** DATA TO PROCESS follows **

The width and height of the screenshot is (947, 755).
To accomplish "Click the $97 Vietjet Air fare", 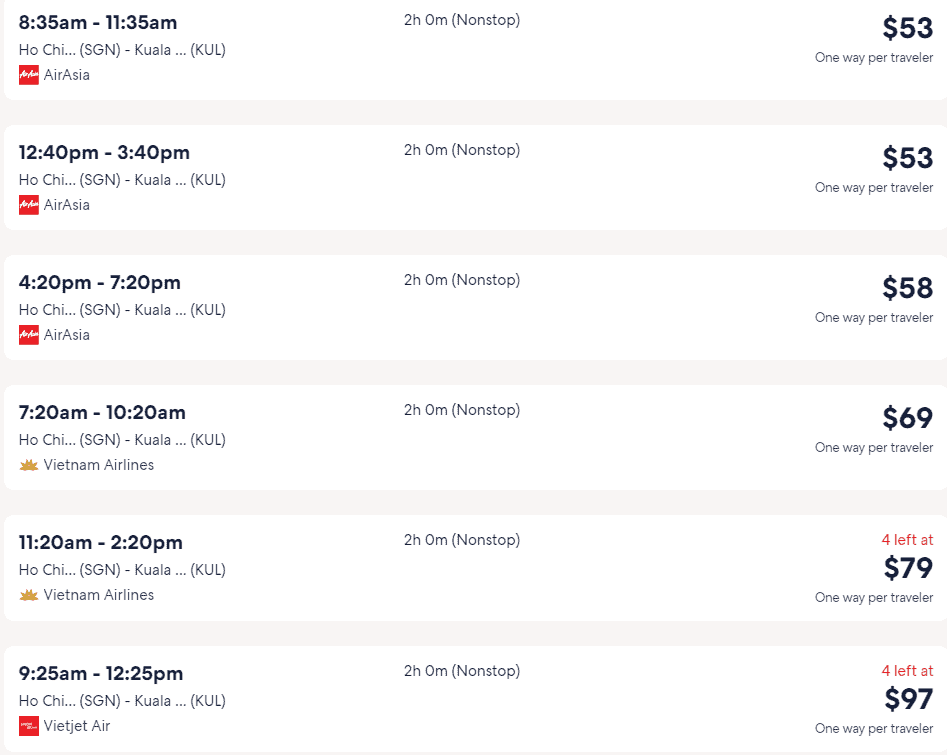I will [908, 699].
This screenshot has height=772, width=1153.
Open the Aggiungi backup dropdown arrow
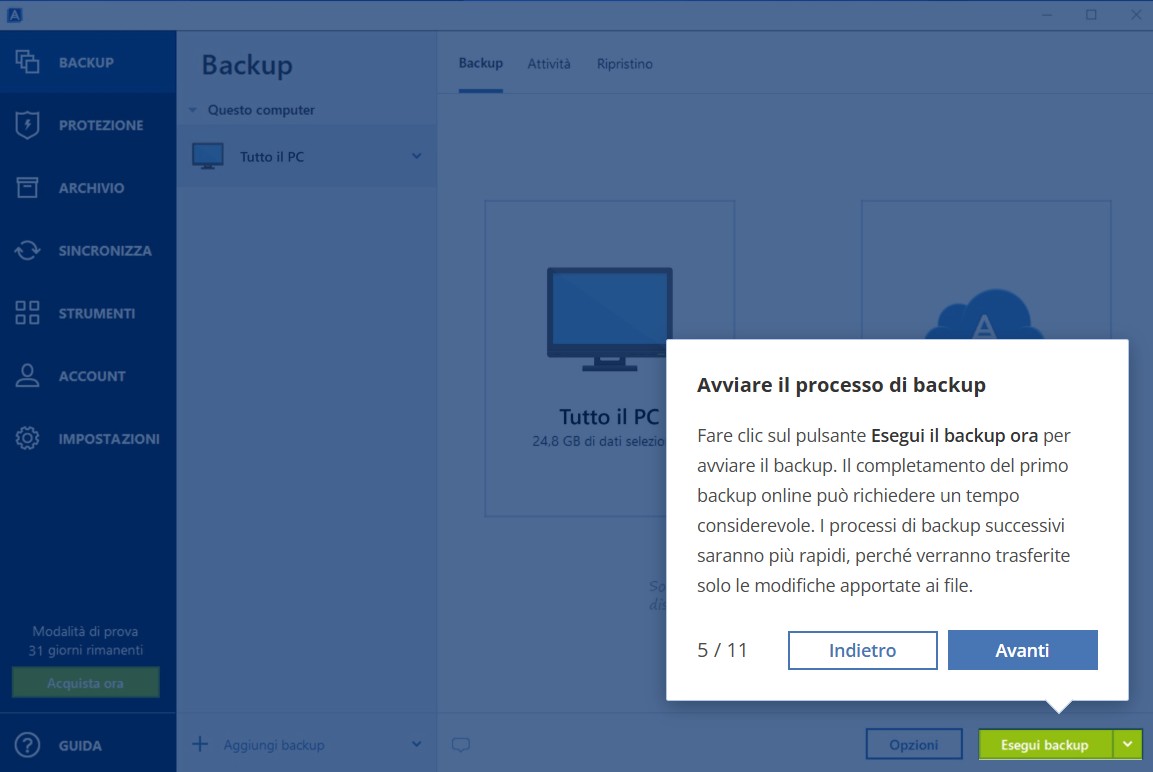417,745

** End of DATA TO PROCESS **

◆ YOUR TASK ◆
Copy all lines from the material above that hold the word "height".

◆ EXERCISE RESPONSE ◆
The width and height of the screenshot is (947, 755).
This screenshot has height=772, width=1153.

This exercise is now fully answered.